Two crypto firms are merging in a bid to make crypto-asset management easier for institutional players.
CoinVantage, formerly a subsidiary of accounting firm MG Stover, is joining with Picks & Shovels, a provider of tools for crypto investors, to become a new entity known as Interchange. The new, eight-person company features software products that will initially service over 100 clients, including fund administrators, hedge funds and digital exchanges.
Front- and back-office systems for managing crypto assets are an unsexy, yet potentially lucrative corner of the blockchain industry as more financial institutions march into the space. That’s where Interchange says it will have a stronger software product relative to its competitors.
“We’ve been working very diligently, and now we have these partners that are going to catapult our knowledge and lend expertise that is very rare,” Picks & Shovels co-founder and CEO Matt Galligan told CoinDesk.
CoinVantage was a subsidiary of MG Stover up until Friday’s announced merger. MG Stover is an early entrant into cryptocurrency management, being among the first firms to provide services to digital asset funds as early as 2014. CoinVantage was launched as an MG Stover subsidiary in November 2017.
“The merger with Picks & Shovels is going to allow the firms to combine systems to create a superior product,” MG Stover founder and CEO Matt Stover told CoinDesk. “We’re really excited about Interchange being one of the leaders in the tech space for digital assets.”
Picks & Shovels was founded by Galligan, Dan Held and Clark Moody. While Galligan had previously launched tech startups in the media (Circa) and social (Socialthing) arenas, Held and Moody are longtime cryptocurrency veterans. Held, who recently penned a four-part series on the history of bitcoin for CoinDesk, co-founded ZeroBlock (which was acquired by Blockchain in 2013). Moody was the founder of RTBTC, which itself was acquired by ZeroBlock/Blockchain in 2014.
As for the momentum behind institutional crypto, Galligan says moves like Friday’s merger could represent a trend heading into 2019.
“I think there will be a general theme around making participation in this asset class easier for institutions,” he said. “Portfolio accounting and reporting is a necessary function no matter the state of the market.”

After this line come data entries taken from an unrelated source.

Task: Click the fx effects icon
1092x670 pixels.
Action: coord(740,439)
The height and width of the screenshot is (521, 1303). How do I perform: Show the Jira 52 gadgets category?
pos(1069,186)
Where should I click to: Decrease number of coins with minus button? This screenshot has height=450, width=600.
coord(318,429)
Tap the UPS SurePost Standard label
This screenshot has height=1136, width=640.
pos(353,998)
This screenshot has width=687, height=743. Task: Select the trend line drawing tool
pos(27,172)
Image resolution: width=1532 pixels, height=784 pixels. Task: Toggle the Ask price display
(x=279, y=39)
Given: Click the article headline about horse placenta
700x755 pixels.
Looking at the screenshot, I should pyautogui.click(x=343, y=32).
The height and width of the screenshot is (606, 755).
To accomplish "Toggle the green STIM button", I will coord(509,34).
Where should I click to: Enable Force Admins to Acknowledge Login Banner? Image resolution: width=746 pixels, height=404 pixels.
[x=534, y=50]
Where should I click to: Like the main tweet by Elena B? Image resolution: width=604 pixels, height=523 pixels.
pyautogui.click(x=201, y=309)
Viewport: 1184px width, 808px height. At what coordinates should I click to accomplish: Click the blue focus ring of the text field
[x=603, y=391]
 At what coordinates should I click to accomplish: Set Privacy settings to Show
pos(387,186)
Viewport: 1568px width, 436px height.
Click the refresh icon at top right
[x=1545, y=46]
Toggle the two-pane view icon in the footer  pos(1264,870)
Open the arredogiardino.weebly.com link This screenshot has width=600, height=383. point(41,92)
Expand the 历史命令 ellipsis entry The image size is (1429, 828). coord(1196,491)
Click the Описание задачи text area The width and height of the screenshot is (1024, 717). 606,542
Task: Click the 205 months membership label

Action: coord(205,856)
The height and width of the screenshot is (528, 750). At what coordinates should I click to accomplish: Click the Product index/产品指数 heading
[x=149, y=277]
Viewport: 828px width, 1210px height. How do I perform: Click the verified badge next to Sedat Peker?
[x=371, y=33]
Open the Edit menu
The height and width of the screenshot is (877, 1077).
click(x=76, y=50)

Galligan declined to share the financial terms of the deal. Stover will remain as CEO of MG Stover and join the board of directors of the new company. Interchange will become the software platform of choice for MG Stover, according to a company statement.
Galligan says Interchange – which is fully distributed but with offices in San Francisco, New York and Denver – is actively hiring for engineers.